The fact is that thousands of people flat out refused to leave when they were told to. Now they are complaining that they don't have enough help. NO $HIT!!!! The place is a complete disaster. It takes a while to get help into an area like that. To make matters worse, the rescuers are under fire and have to protect themselves.

The Bush bashers should go suck an egg and quit blaming him for the problems down there.


The first Bush high level appointee forced to resign:



Quote:
Michael Parker, the former civilian chief of the Army Corps of Engineers ... not over allegations of corruption, but for what this administration views as the one true deadly sin: disloyalty. (Parker publicly criticized the president's budget.)

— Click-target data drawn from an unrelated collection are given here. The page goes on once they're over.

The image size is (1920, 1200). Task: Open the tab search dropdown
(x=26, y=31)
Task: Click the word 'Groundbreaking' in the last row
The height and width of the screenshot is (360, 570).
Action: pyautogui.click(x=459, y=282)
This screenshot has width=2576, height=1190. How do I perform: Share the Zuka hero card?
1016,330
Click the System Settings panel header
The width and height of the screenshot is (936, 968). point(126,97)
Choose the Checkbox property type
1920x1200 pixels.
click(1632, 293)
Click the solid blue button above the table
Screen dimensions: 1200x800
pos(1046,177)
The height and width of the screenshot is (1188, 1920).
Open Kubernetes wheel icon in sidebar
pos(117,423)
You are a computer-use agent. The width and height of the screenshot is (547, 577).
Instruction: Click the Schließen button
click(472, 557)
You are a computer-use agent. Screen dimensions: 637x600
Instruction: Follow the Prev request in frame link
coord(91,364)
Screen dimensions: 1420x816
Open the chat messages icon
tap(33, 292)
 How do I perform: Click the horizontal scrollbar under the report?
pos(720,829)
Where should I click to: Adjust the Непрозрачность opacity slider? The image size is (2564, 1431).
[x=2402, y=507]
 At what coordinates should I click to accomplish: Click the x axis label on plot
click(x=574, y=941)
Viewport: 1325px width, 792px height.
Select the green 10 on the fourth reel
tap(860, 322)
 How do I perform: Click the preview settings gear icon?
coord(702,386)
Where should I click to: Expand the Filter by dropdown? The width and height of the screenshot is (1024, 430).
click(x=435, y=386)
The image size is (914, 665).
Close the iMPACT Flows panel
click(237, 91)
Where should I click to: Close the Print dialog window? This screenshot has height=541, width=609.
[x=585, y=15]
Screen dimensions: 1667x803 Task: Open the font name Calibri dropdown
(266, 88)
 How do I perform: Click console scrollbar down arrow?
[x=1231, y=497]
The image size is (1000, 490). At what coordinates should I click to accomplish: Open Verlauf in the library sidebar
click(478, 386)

http://www.washingtonmonthly.com/features/2001/0207.green.html




Quote:
 
If the Corps is limited in what it does for the American people, there will be a negative impact.”
      Conrad said he intended to ask administration officials whether Parker was dismissed because of his testimony.
      “If the administration is firing him for that, I believe that is a serious mistake on their part and is going to have an adverse effect on relations with the Congress,” he said. “You cannot fire people who come up and answer questions honestly.”
      The White House said it would have no comment on Parker beyond what the Defense Department said. However, an administration official speaking on condition of anonymity said that after his testimony before congressional panels, it was felt that Parker was not on the president’s team.
http://www.arroyoseco.org/MWNBC020306COE.htm



Quote:
The assistant secretary of the Army, Mississippi's former U.S. Rep. Mike Parker, was forced out Wednesday after he criticized the Bush administration's proposed spending cuts on Army Corps of Engineers' water projects, members of Congress said.

"Apparently he was asked to resign," said U.S. Rep. Roger Wicker, R-Miss., a member of the House Appropriations Committee's energy and water development subcommittee that oversees the corps' budget.

Sen. Kent Conrad, D-N.D., chairman of the Senate Budget Committee, also said Parker was dismissed.

Parker earned the ire of administration officials when he questioned Bush's planned budget cuts for the corps, including two controversial Mississippi projects.

"I think he was fired for being too honest and not loyal enough to the president," said lobbyist Colin Bell, who represents communities with corps-funded projects.

http://orig.clarionledger.com/news/0203/07/m05.html



Title: Re: New Orleans
Post by Charlie on Sep 2nd, 2005, 5:15pm

Quote:
Hey.... Let's blame our president for the fact that 100,000 moronic thiefs, looters, criminals, etc


Will do. http://www.schildersmilies.de/schilder/goodidea.gif

That's what you get when you are a President; even an accidental one elected by your brother. The buck stops at the White House, not at the door of those without press secretaries to handle spin.

Good post Floridian. The fastest way to demotion in this administration is to follow the facts or to not make results agree with their version of the truth. It's never been so blatantly displayed.